- **AIM**: Find each line in the entries below that contains the string "image", with case counting, and copy those lines in full.

- **DATA**:

◆ ◆ ◆ ◆ ◆

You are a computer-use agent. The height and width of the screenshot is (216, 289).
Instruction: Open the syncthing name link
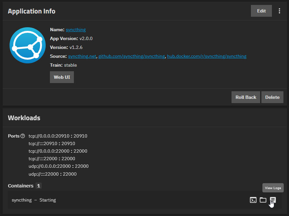[76, 30]
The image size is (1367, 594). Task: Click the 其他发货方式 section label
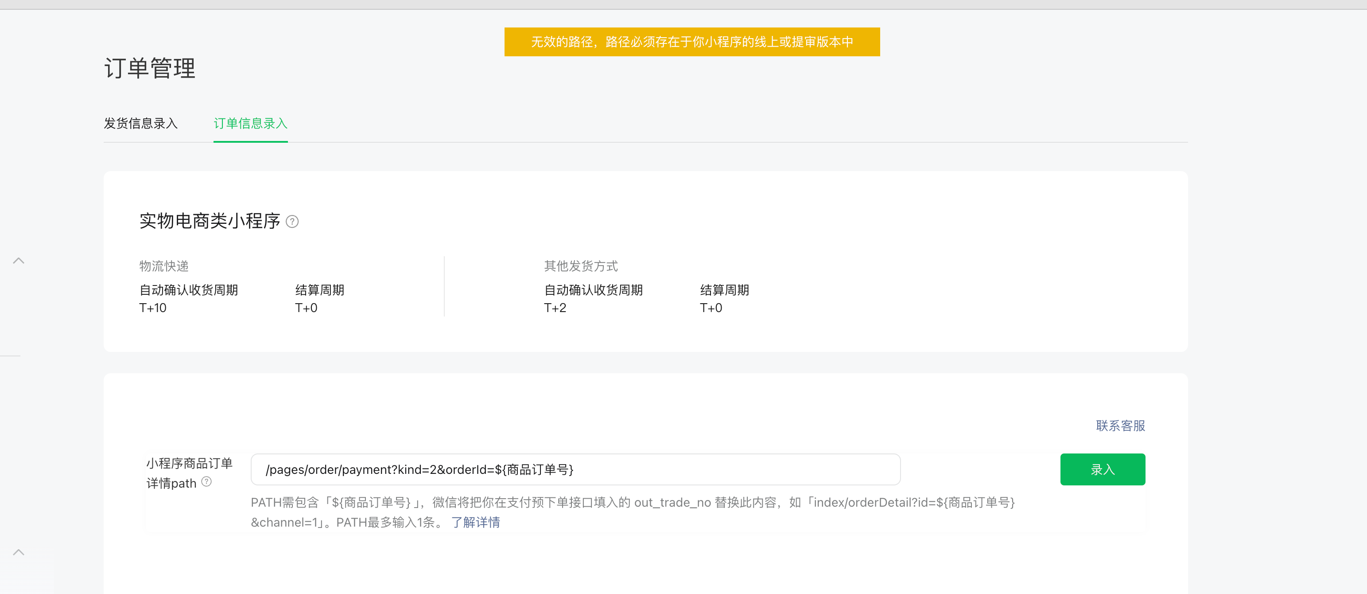tap(581, 266)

◆ ◆ ◆ ◆ ◆

- **RESULT BELOW**:
The image size is (1367, 594). Task: Click the 其他发货方式 section label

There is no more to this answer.